*** Opening of Data for processing ***
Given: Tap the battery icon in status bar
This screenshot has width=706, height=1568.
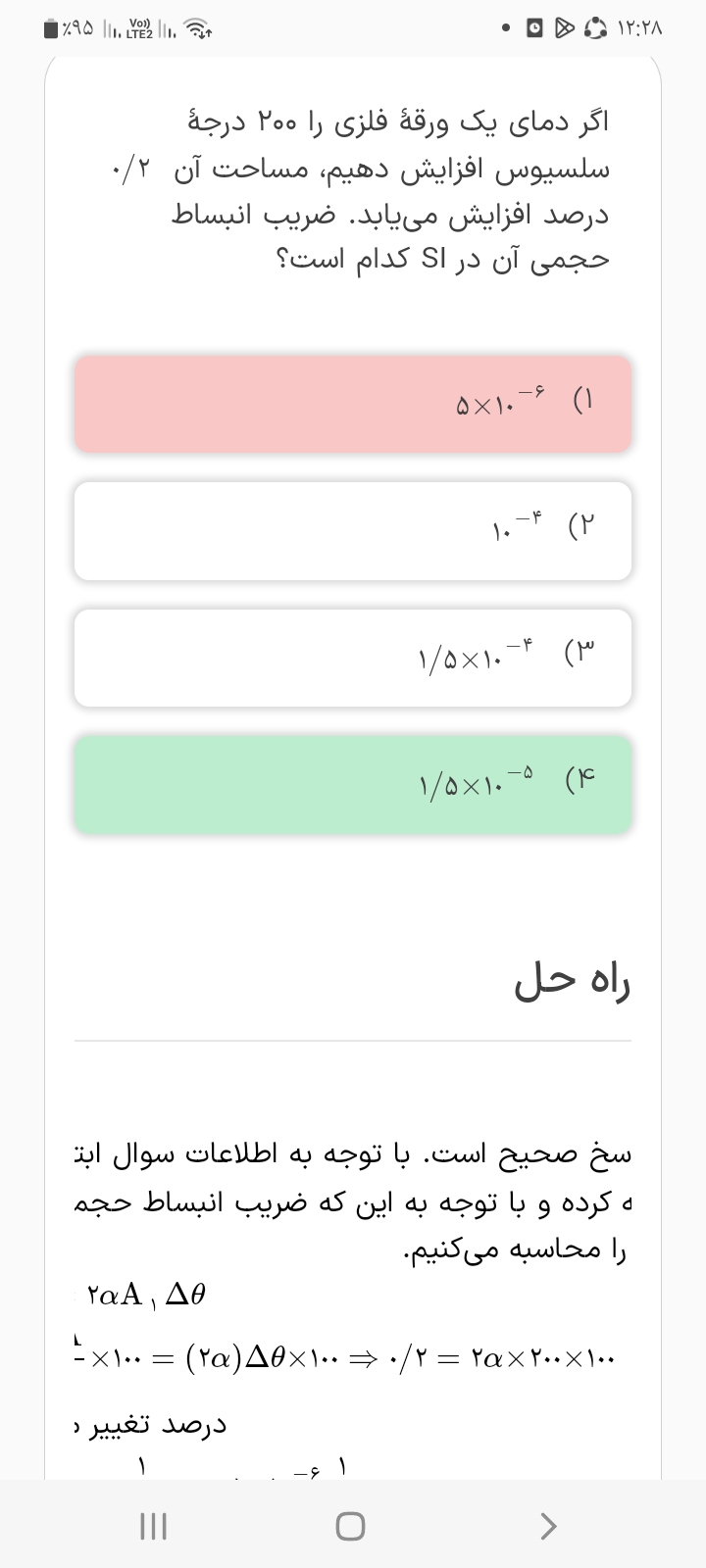Looking at the screenshot, I should point(50,29).
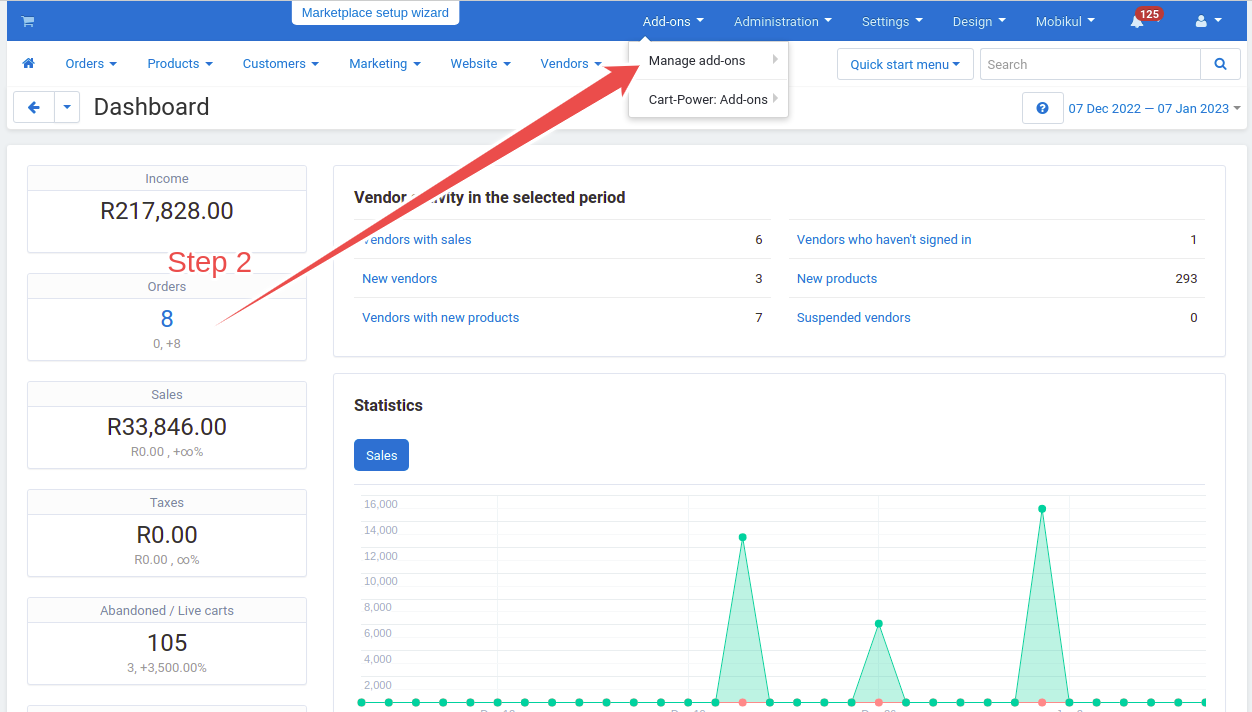Screen dimensions: 1252x712
Task: Select Cart-Power: Add-ons menu entry
Action: pyautogui.click(x=708, y=99)
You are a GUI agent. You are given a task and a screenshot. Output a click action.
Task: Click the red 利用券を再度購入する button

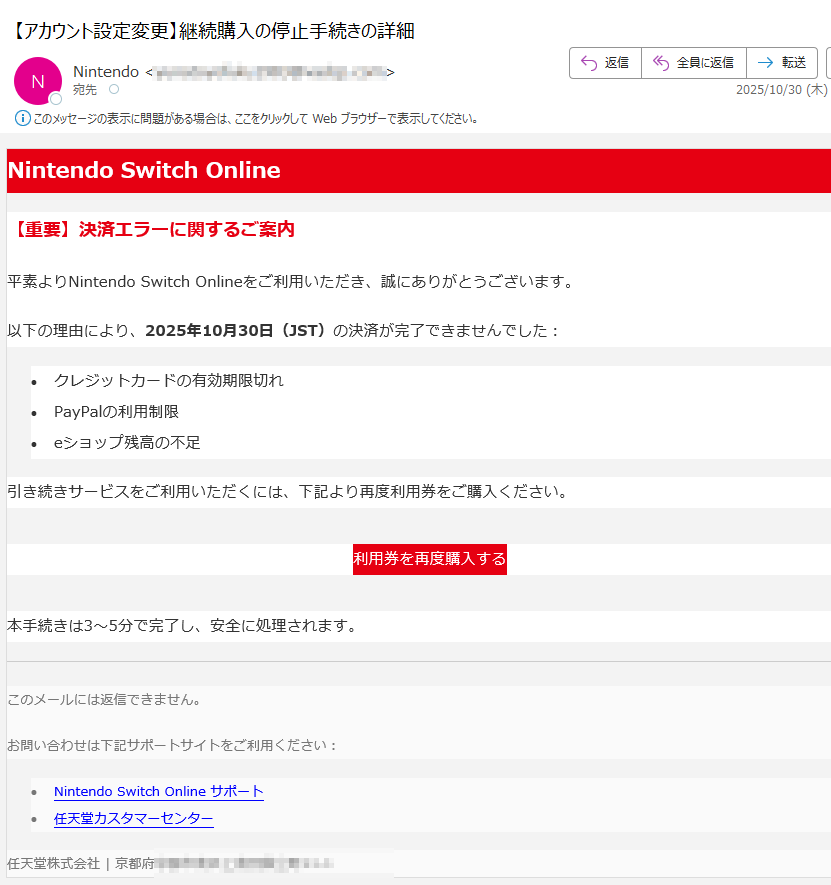click(429, 559)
*** Close of Data for processing ***
▶ _Problem description_
Keep the pictures out of your answer, which should be the lines from the one with "You are a GUI" through the final line of the data, copied exactly.

▶ _Completed task_
You are a GUI agent. You are given a task and a screenshot. Output a click action.
Task: Click the red 利用券を再度購入する button

click(429, 559)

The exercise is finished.